=== Begin Enclosure ===

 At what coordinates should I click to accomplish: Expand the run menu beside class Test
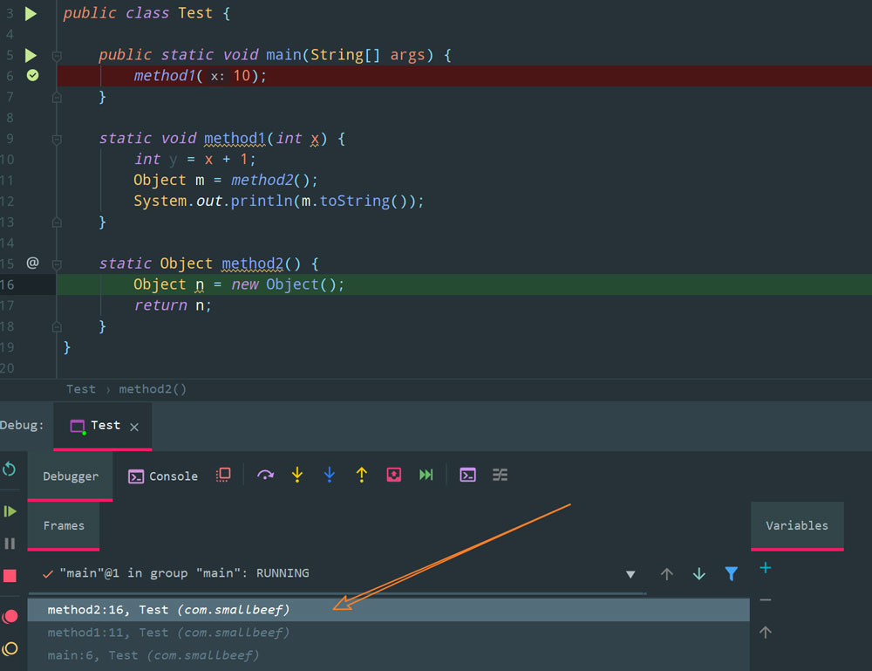tap(31, 14)
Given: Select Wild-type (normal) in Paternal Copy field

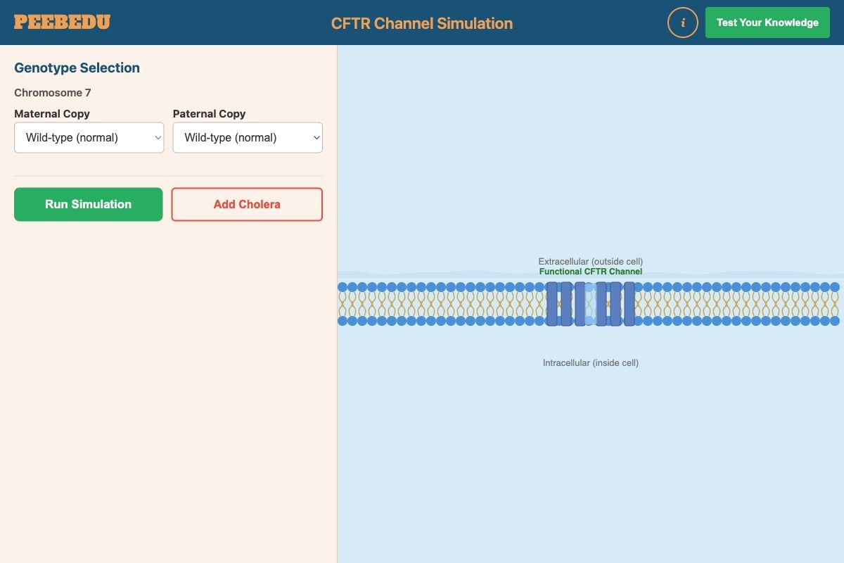Looking at the screenshot, I should tap(248, 137).
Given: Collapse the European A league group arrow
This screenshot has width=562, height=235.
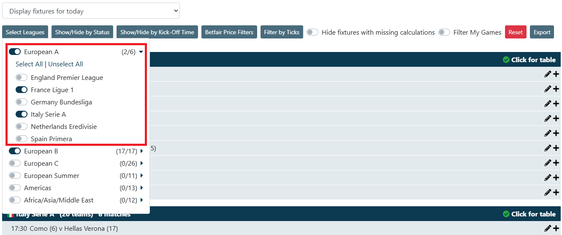Looking at the screenshot, I should [x=141, y=52].
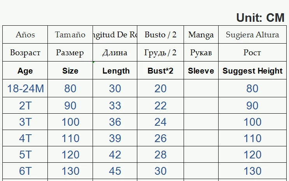
Task: Click the '18-24M' age cell
Action: click(x=25, y=89)
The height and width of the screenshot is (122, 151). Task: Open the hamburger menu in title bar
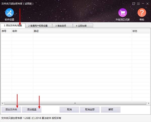(138, 4)
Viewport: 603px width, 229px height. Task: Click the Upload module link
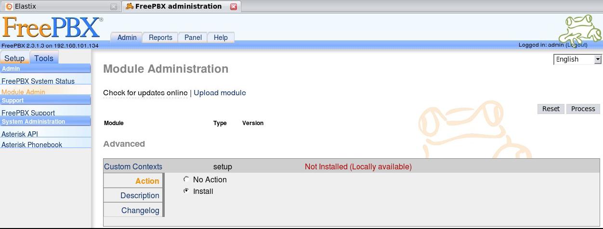tap(220, 93)
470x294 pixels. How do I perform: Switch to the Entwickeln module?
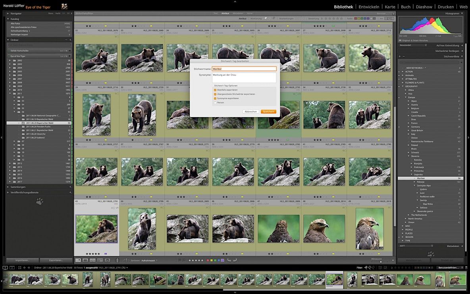(x=369, y=7)
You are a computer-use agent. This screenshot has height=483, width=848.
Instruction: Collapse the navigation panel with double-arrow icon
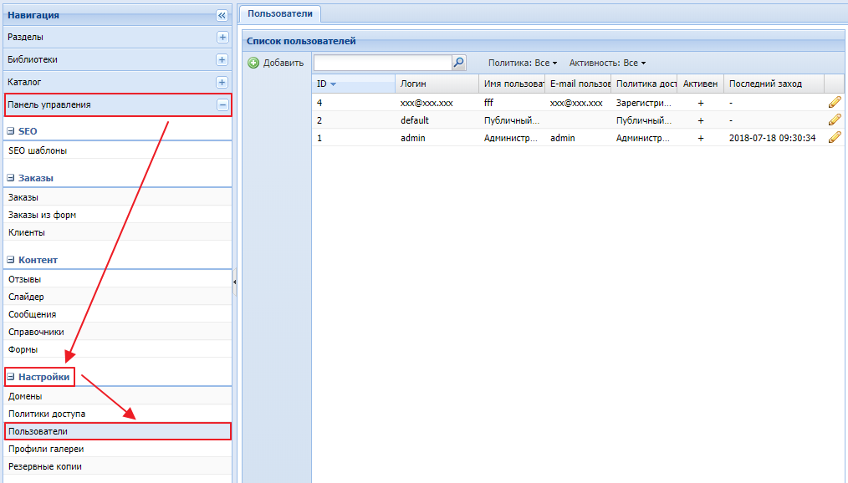pyautogui.click(x=222, y=15)
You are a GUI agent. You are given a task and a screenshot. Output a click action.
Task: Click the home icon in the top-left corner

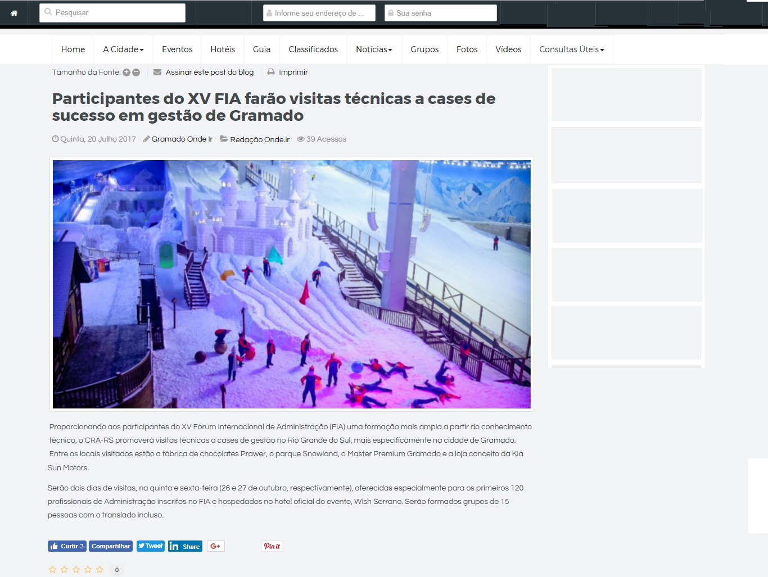point(14,12)
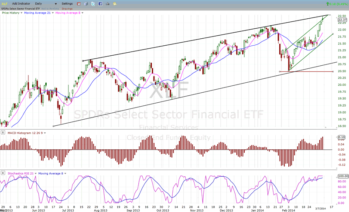349x212 pixels.
Task: Click the Add to Portfolio link
Action: [49, 8]
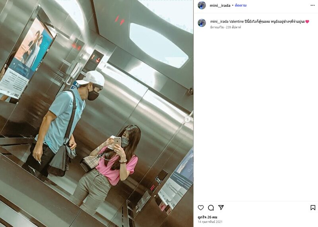Follow mini__irada via the ติดตาม link
The width and height of the screenshot is (318, 227).
(240, 6)
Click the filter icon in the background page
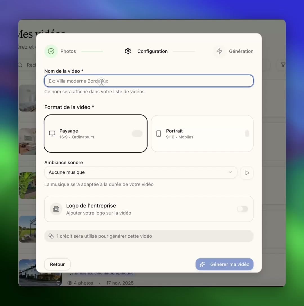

=== End Enclosure ===

*Directions*
Leaving aside every picture, transcribe exactly the lines that run from the one with "Task: Click the home" to the close of the listing above.

*Exercise output*
Task: Click the home icon in the top-left corner

point(14,12)
349x212 pixels.
Task: Click the Add to Portfolio link
Action: [49, 8]
Follow mini__irada via the ติดตาม link
The width and height of the screenshot is (318, 227).
(240, 6)
Click the filter icon in the background page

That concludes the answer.